**** Extracted material ****

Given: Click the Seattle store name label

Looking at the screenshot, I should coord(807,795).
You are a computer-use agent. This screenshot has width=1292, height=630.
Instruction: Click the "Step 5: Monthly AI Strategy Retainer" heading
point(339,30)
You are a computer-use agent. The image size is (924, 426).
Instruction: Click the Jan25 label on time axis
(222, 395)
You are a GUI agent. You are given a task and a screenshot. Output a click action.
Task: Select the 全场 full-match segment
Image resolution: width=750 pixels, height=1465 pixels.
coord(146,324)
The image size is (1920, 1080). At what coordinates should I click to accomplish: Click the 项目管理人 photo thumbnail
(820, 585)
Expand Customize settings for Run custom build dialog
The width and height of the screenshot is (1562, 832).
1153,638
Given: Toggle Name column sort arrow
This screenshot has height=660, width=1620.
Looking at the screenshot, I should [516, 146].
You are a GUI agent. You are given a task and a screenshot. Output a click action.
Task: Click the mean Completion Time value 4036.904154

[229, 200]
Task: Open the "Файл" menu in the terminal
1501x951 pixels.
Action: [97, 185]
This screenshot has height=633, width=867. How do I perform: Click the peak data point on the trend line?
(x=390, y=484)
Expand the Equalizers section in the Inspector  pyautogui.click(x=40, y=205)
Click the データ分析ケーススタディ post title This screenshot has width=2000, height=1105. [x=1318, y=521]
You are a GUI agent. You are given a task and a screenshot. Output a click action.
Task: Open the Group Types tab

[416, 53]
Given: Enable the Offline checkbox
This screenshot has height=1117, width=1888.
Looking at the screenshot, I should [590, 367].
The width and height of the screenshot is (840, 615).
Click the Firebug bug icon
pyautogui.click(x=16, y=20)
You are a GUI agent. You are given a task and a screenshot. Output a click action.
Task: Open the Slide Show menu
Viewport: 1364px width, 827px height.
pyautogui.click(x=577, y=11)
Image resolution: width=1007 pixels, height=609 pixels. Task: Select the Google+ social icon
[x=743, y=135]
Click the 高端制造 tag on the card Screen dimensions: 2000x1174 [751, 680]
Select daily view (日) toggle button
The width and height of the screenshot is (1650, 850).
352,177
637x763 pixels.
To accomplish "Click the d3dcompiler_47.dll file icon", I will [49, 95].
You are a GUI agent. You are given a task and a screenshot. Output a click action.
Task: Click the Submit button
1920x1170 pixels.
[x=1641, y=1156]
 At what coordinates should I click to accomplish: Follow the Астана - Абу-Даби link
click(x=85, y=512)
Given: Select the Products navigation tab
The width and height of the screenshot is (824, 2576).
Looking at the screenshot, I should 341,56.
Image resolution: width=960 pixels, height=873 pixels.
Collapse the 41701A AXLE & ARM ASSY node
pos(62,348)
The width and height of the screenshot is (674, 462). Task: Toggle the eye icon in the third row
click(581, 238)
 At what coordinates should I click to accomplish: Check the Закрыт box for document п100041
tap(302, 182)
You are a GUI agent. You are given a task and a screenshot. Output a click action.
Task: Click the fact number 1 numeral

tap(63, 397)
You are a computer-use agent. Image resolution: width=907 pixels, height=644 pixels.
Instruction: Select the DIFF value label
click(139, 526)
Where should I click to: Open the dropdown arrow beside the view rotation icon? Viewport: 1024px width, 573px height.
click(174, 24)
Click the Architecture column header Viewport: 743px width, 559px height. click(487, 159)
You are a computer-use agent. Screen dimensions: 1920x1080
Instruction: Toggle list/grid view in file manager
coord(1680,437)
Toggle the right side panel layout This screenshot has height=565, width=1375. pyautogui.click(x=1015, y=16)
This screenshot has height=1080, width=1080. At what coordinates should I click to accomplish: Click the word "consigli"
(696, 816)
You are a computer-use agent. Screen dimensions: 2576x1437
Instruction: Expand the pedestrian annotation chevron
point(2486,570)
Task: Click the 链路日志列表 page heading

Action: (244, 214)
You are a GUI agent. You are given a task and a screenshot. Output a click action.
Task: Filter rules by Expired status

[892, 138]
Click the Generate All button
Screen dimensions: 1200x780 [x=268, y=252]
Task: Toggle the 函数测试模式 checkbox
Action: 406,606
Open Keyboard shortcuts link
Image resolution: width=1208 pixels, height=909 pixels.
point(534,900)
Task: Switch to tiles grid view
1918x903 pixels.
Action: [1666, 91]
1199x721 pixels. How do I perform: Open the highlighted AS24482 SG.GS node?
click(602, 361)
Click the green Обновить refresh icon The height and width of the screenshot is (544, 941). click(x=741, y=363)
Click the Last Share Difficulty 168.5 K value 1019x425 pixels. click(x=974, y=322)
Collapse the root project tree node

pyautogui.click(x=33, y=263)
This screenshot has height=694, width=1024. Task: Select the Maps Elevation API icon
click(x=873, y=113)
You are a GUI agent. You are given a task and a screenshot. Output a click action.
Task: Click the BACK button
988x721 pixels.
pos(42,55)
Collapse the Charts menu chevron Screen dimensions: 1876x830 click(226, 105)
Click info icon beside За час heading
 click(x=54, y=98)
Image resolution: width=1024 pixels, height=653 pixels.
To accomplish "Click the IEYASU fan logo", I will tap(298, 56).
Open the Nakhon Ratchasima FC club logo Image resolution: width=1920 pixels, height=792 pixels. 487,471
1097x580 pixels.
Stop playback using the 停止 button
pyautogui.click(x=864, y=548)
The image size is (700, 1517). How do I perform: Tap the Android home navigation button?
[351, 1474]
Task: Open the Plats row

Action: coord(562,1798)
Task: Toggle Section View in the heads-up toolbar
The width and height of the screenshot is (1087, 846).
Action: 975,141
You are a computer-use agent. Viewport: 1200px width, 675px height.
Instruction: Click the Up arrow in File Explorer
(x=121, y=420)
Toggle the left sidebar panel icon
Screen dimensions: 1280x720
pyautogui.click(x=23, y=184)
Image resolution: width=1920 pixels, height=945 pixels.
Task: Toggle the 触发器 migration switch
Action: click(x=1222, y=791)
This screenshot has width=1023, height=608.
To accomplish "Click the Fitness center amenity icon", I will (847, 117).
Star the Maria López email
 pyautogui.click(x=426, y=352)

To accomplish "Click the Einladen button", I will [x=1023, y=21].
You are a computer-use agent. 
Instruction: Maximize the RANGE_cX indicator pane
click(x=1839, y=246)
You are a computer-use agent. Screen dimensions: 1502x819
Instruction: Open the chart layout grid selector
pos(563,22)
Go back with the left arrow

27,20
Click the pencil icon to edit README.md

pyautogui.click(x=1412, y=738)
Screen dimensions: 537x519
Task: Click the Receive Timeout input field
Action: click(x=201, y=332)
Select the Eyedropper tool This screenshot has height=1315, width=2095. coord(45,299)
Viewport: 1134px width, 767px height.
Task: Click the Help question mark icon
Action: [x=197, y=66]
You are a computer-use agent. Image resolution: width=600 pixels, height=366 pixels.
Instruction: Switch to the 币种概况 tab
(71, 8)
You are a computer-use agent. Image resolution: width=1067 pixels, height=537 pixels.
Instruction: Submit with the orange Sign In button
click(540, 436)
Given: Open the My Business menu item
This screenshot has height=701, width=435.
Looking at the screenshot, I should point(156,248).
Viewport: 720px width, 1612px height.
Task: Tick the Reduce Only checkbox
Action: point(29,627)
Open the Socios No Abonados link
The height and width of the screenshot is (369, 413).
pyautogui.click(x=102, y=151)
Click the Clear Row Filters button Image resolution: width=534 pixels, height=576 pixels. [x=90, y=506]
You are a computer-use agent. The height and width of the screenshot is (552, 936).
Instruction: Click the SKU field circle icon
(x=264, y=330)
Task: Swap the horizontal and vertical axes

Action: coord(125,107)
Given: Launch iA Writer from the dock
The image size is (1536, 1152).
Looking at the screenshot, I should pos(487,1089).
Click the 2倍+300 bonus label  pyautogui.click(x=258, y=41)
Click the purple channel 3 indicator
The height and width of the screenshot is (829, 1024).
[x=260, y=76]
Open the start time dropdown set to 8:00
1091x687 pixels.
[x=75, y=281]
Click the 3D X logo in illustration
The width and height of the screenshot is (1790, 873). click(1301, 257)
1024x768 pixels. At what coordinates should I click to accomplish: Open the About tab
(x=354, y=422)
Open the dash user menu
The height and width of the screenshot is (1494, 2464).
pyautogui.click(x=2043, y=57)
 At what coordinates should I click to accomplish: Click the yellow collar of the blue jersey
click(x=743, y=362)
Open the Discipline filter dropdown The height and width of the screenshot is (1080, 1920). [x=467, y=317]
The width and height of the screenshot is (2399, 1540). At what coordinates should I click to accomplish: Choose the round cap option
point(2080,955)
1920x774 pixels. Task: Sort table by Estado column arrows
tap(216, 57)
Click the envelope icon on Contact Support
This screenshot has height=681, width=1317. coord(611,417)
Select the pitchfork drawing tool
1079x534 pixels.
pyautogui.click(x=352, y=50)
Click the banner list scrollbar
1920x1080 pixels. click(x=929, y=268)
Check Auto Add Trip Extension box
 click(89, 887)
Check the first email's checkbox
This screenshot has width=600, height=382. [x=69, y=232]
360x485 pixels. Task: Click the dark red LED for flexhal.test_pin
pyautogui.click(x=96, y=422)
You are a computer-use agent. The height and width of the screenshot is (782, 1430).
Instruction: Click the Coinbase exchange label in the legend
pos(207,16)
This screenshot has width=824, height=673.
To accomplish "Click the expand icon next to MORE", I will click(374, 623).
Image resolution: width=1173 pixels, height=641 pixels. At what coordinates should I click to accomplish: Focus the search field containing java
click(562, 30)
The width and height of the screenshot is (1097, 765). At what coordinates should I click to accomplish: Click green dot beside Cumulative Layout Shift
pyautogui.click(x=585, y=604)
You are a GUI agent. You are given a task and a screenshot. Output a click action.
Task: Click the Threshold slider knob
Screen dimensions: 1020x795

****

Your instructions: Rewrite the records from the line containing "Image resolution: width=1173" through the end of the records, replacing "search field" with "search box" and leaving everything else unchanged.

Result of this exercise:
Image resolution: width=1173 pixels, height=641 pixels. At what coordinates should I click to accomplish: Focus the search box containing java
click(562, 30)
The width and height of the screenshot is (1097, 765). At what coordinates should I click to accomplish: Click green dot beside Cumulative Layout Shift
pyautogui.click(x=585, y=604)
You are a GUI agent. You are given a task and a screenshot. Output a click action.
Task: Click the Threshold slider knob
Screen dimensions: 1020x795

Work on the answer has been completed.